*Material supplied*.
^^^^

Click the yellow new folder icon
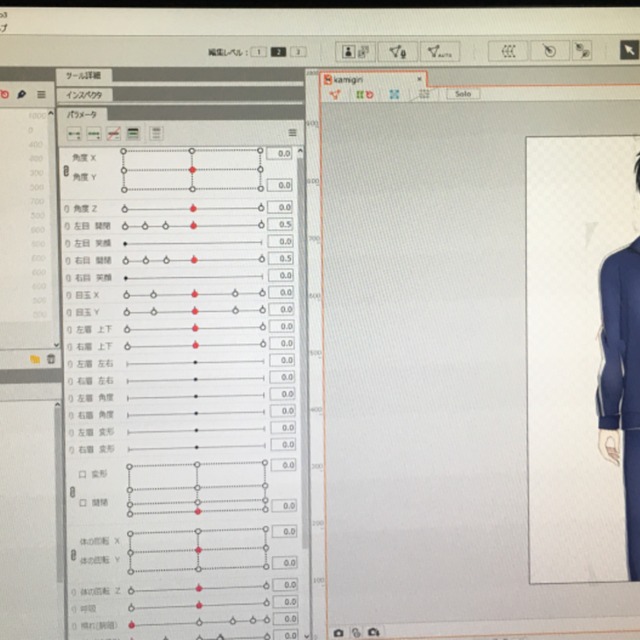Viewport: 640px width, 640px height. coord(35,358)
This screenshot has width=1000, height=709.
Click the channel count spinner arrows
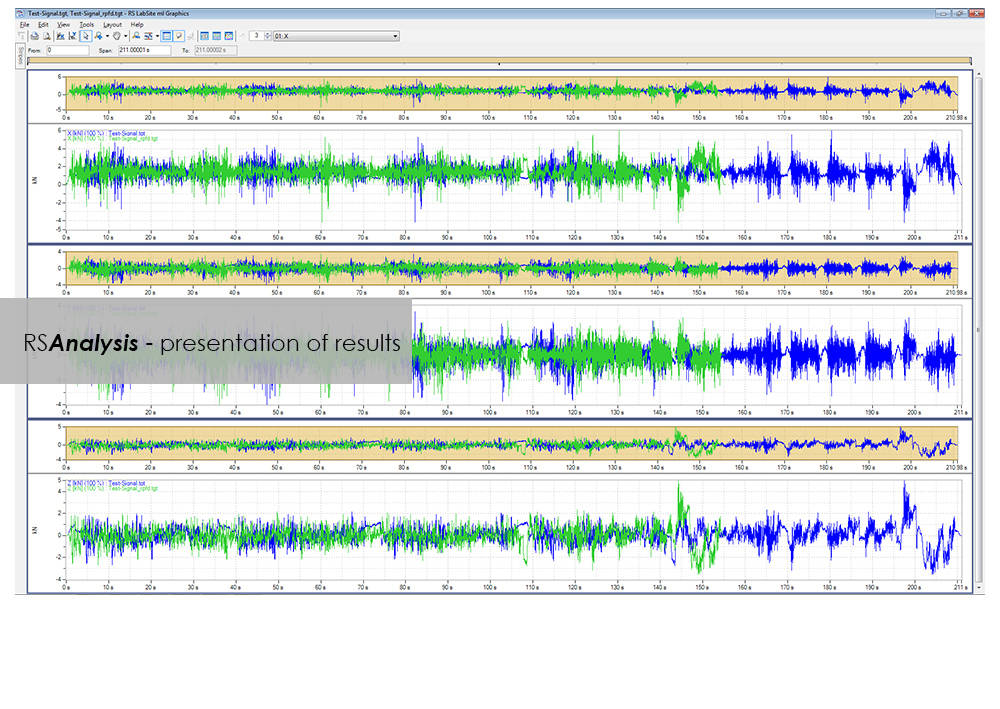[x=266, y=36]
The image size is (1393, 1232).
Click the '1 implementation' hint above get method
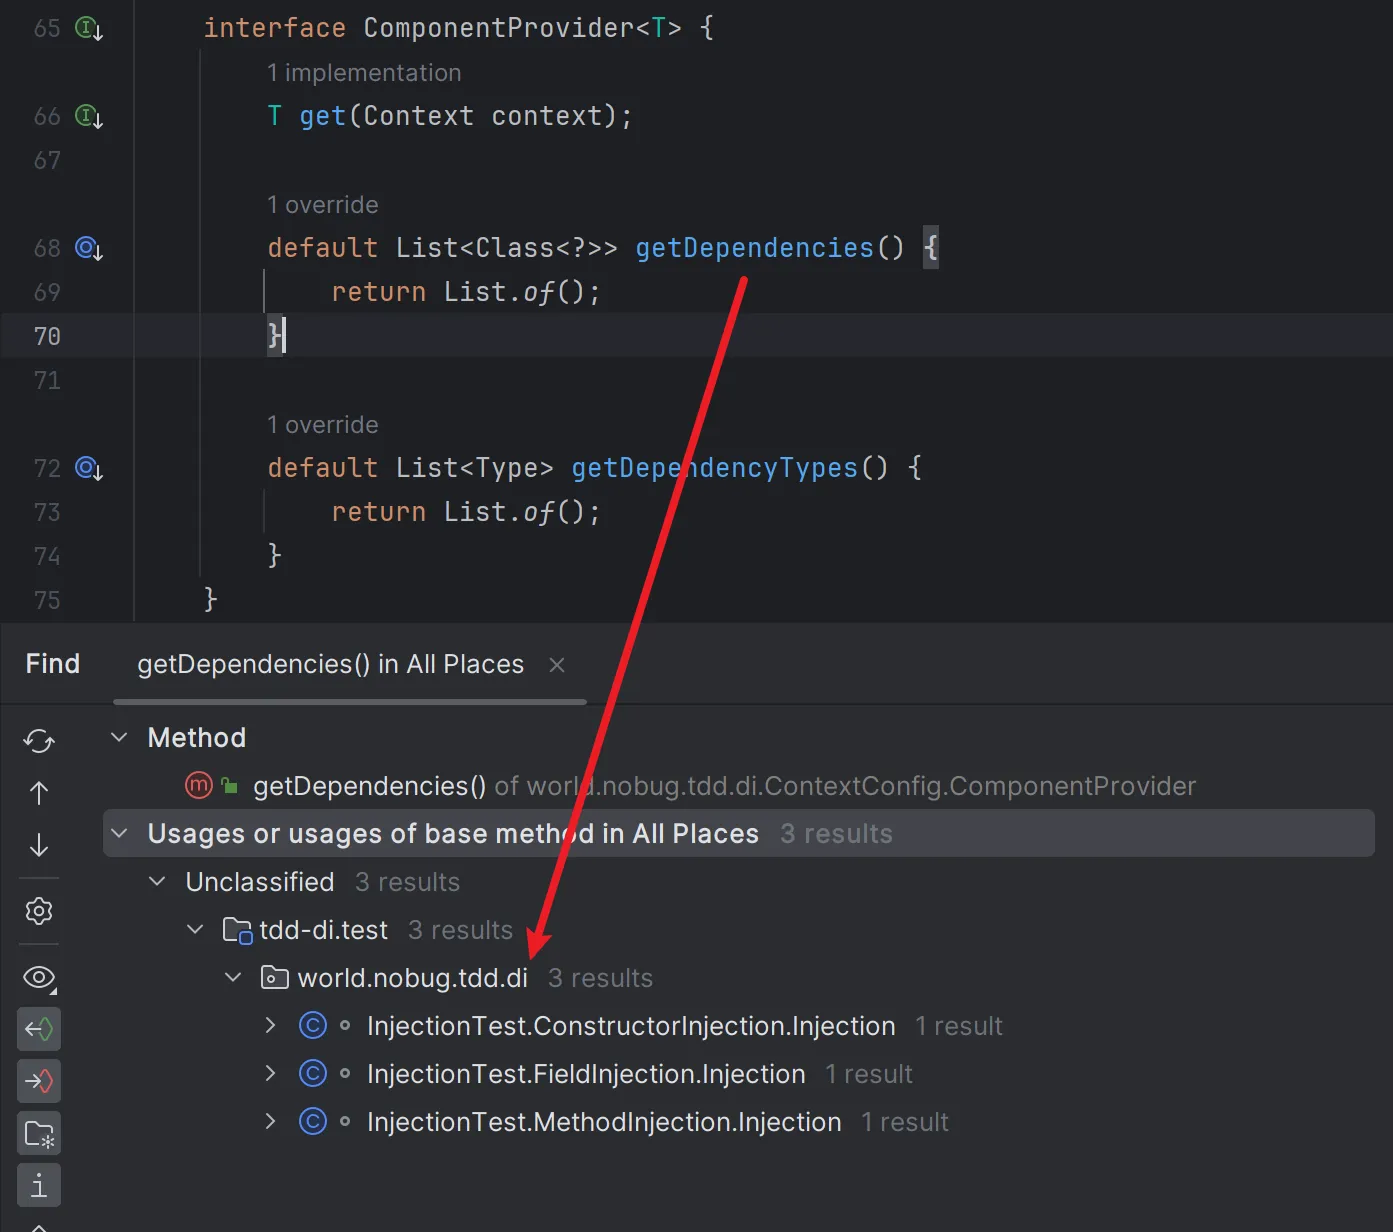coord(364,73)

^^^^

*Action item*.
Print every record exactly without the images.

*Answer area*.
Click the yellow new folder icon
Viewport: 640px width, 640px height. coord(35,358)
This screenshot has width=1000, height=709.
Click the channel count spinner arrows
[x=266, y=36]
The image size is (1393, 1232).
Click the '1 implementation' hint above get method
coord(364,73)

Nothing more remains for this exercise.